CONEJO AL AJILLO AL ESTILO DE LA ALPUJARRA



Hoy viajamos gastronómicamente hablando a La Alpujarra, un viaje donde descubrir sabores ancestrales de la mano de este conejo al ajillo. Un plato que nos recuerda a nuestras abuelas y nos retrotrae en el tiempo a lugares maravillosos. Este plato es muy parecido al que ha preparado siempre en casa mi madre, aunque lleva algunas variantes estupendas que descubrí gracias a este blog.



INGREDIENTES:




3 patatas

1 cabeza de ajos

1 conejo limpio y troceado en trozos no muy grandes

1 cebolla

Aceite de oliva virgen extra

1 hoja de laurel

2 vasos de vino blanco

1 vaso de leche

1 cayena

Zumo de 1/2 limón

Perejil fresco picado

Sal

Pimienta




PREPARACIÓN:

Llenamos un cazo con agua y añadimos un poco de sal y una hoja de laurel. Pelamos las patatas y las cortamos en cuadrados no muy grandes. añadimos al cazo y cocemos durante unos 8 minutos. Sacamos y escurrimos, reservamos.

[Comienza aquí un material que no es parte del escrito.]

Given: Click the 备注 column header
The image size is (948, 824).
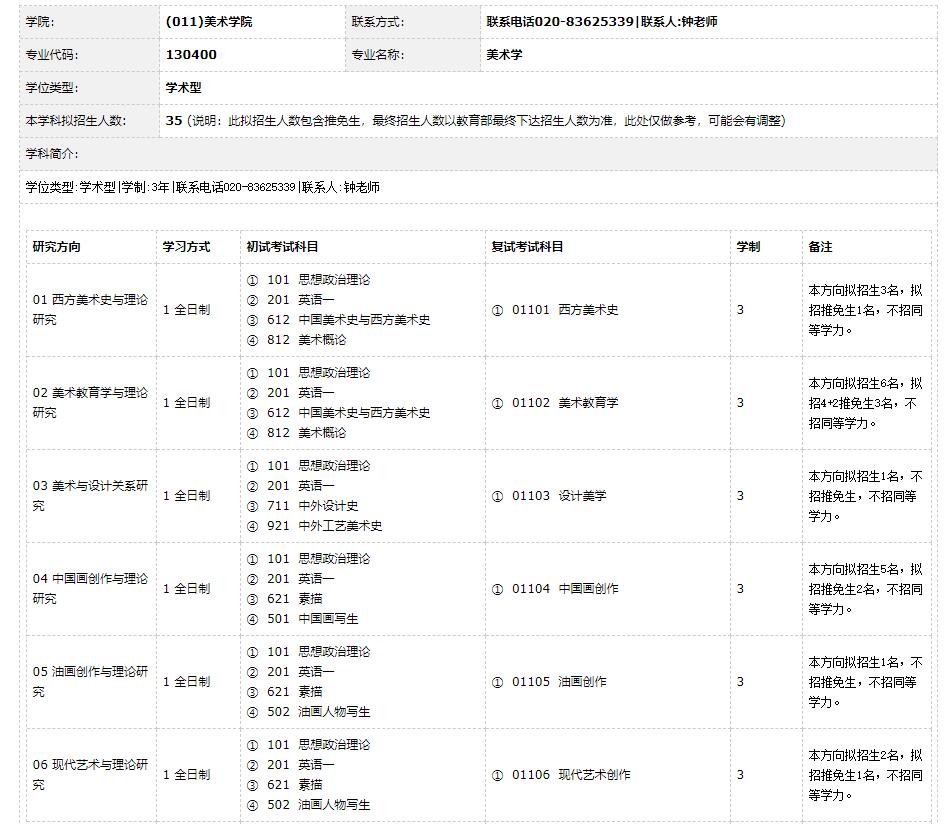Looking at the screenshot, I should 820,247.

En una sartén amplia freímos durante unos minutos en un fondo de aceite de oliva virgen extra 8 dientes de ajo con su piel y un poco chafados con el cuchillo. Sacamos del aceite y reservamos. Después añadimos el conejo en trozos, al que previamente habremos salpimentado. Añadimos también la cebolla cortada en juliana. Tapamos y dejamos cocinar hasta que el conejo esté dorado, sobre unos 20 minutos.

Añadimos entonces el vino y dejamos evaporar durante unos cinco minutos. Añadimos entonces el vaso de leche, salpimentamos y bajamos el fuego y dejamos cocinar hasta que el conejo esté tierno. Otros 20 minutos más o menos.



Mientras tanto freímos las patatas que teníamos reservadas, en una sartén con abundante aceite de oliva virgen extra y con los ajos que teníamos reservados, hasta que estén doradas por fuera y tiernas por dentro.

En un mortero machacamos dos dientes de ajo, la cayena y un poquito de sal. Añadimos el zumo de medio limón y después un poco de aceite de oliva virgen extra.

Cuando el conejo esté tierno añadimos las patatas y el majado de ajos. Cocinamos durante unos minutos todo junto y retiramos. Servimos acompañado de un buen pan y de una cerveza fresquita.



Este tipo de platos no deben perderse porque saben a tradición, así que espero que os guardéis a buen recaudo esta receta para hacerla cuando podáis. Y si no sois muy fan del conejo podéis hacerlo con pollo. De cualquier manera, espero que os haya gustado.